SSYTC047 GoPro High Speed Test

Ran a couple of tests with the new camera on its highest framerate setting.  Interesting results.

On the lathe, there wasn’t enough light, but I have some new ones worked out for when I am filming for real – the shed will look like it is residing in the near vicinity of the sun, and will be about as hot, but it will be good for any high speed shots.  Obviously, I won’t use those lights all the time, or even at full intensity, but they will be good when they are needed.

The GoPro is running at 240fps (frames per second), slowed to 12fps for the first test, and slowed to 25fps for the second (the lathe).  The lathe was running at 1000RPM.

SSYTC047 GoPro High Speed Test

11 Responses

  1. Very interesting. Looking forward to seeing some vids made with it in your new shed Stu.

  2. Stu,

    Nice demonstration of the slow-motion capabilities of the camera. It’ll be interesting to see what else you use it for.


  3. Looks good Stu,Be good on other woodturning tools as you can see when it is in slow motion the cutting edge of the chisel working properly..good stuff

  4. Be even more interesting if the camera was closer to the work. Was that done with a GP2 or 3?

    • Hero 3 Black. Couldn’t get the camera much closer – it was only 12″ away for this view, and any closer would really start getting in the way. Once I have more room I will be able to position the mount in better orientations which may allow it to be even closer. It is a sport camera specifically, and not designed for this closeup work.

      I will be experimenting more, and looking at getting closer views (as I did with the egg), but it will be shots specifically for the high speed, and so a compromise in access and limited view would then be ok. I need the new lights (2x500W Fresnels) for that as well – the shutter speeds for 240fps need a decent amount of light.

      There are other cameras that can really get in there, but the price jumps almost 50 fold. If anyone knows of high speed cameras in the GoPro price bracket which can do better I would be interested to know (240fps or more).

      • Okay, interesting. I have a Hero 2 and might give it a go on the Vicmarc later today.

      • Also, you wouldn’t see the wood chips flying around (looks pretty cool!)

        Is there any reason why you’d want to use 2x500w fresnels? I could not help but notice that part of your picture is “blown out”; overexposed. This can happen if you focus your light too much. Personally, i’m a big fan of flourescent lights. They are very soft by nature and perfect to evenly lit your lathe.

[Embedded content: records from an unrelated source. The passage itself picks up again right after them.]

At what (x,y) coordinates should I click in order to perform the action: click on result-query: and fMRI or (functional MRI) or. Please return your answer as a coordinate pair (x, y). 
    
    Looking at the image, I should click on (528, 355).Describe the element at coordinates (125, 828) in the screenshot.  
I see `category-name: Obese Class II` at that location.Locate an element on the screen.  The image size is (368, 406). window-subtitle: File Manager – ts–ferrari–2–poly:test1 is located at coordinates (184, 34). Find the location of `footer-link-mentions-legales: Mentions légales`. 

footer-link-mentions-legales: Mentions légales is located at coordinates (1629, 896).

        Curious about your next videos!

        • Hi James,

          A fresnel is by its design a diffuse light source, so unlike the LED spot light that was used to illuminate the blank in this video, these should produce a much more even flood of light, and avoid the burnt out regions. The light used in the first video was the only one I had to hand, and is used when I turn, but my eye has a lot greater dynamic range than the GoPro (or any other camera!)

          Fluros can also achieve a pretty diffuse light (and both the old, and the new workshops were, and will be illuminated by them), but unless one is mounted closer to the work, they don’t produce sufficient light for the very high speed shutter speeds needed for the high frame rate.

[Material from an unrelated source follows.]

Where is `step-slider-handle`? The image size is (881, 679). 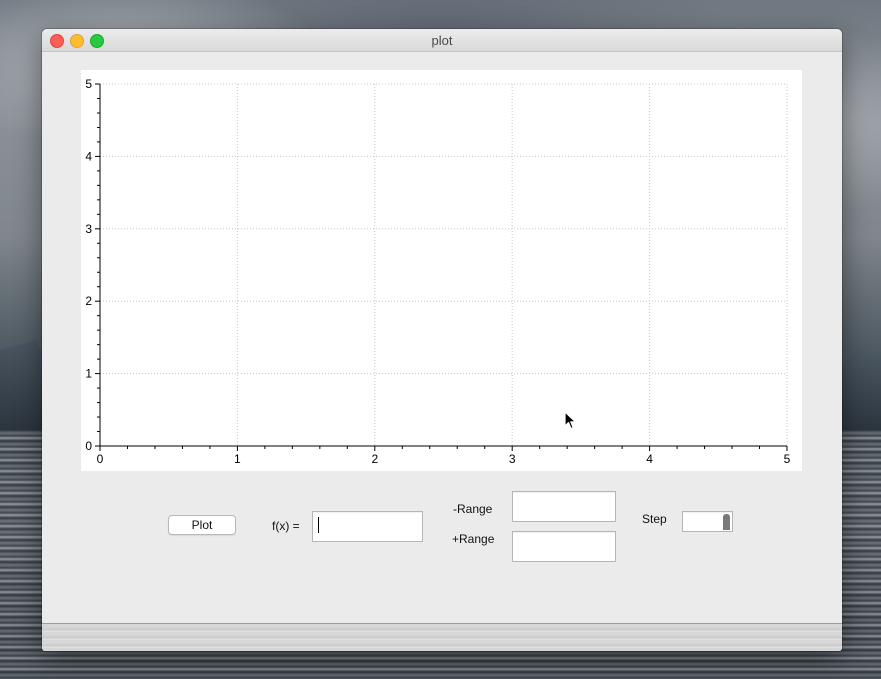 step-slider-handle is located at coordinates (726, 522).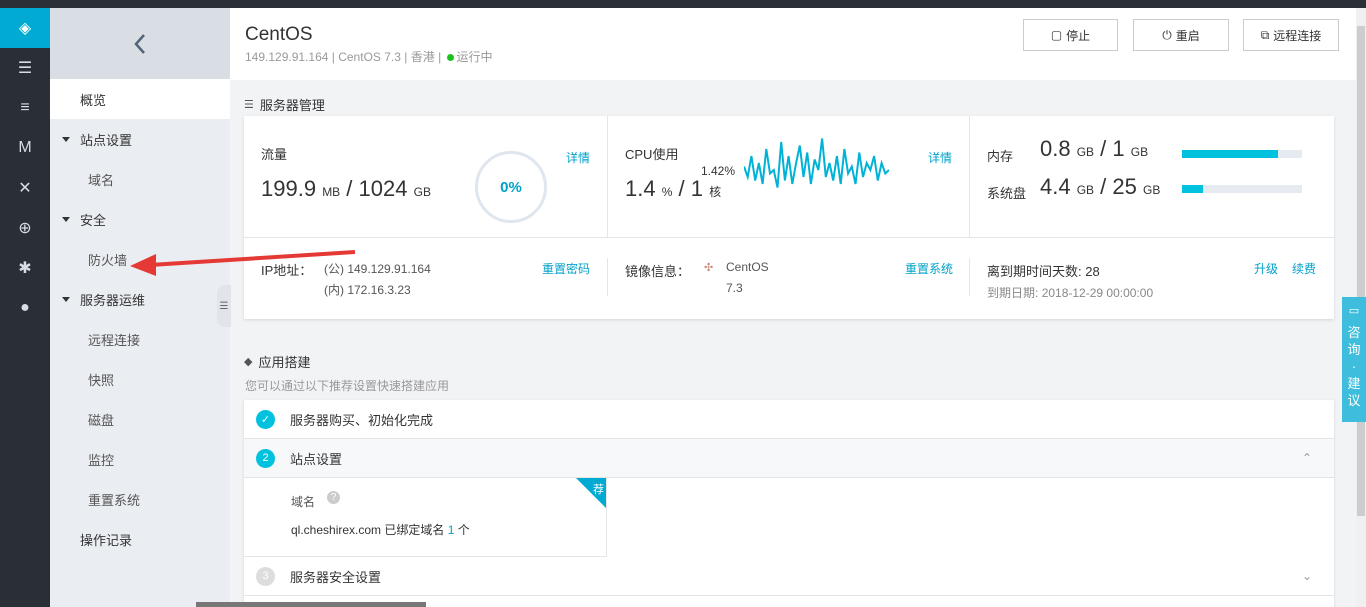 This screenshot has width=1366, height=607. I want to click on restart-label: 重启, so click(1188, 36).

          Most of my videos to date have used fluros – the high speed needs something a bit more, and these fresnels (now 3 in number) will hopefully produce the results I need. Hoping to run another test tomorrow – the fresnels have arrived and are standing by!

  5. Hi,
    The slowmo sound effects are just as impressive when you knock the corners off you don’t hear that at normal speed.

    • Had forgotten to listen before posting the video – is interesting. One of the interesting points is that the sound and video seem to be out-of-sync. However, when a chip hit the camera, it sounded like the timing was fine.

      I am therefore curious, and haven’t done the maths, but is it a matter that the framerate is so fast that the distance between the work and the camera means the speed of sound is actually apparent?!!

      Will have to calculate it out, see if the distance is actually a factor. I wouldn’t have thought so, but I haven’t played with this degree of highspeed shot before.

      • Tried calculating it out. At 340m/s, over a distance of 0,5m, there is 3.5 frames from the point the chip leaves the surface until the time the sound arrives at the camera. Assuming (wrongly), no delay in the camera itself, I’d still think it unlikely that a 3.5 frame difference can be detected easily at 25 fps PAL.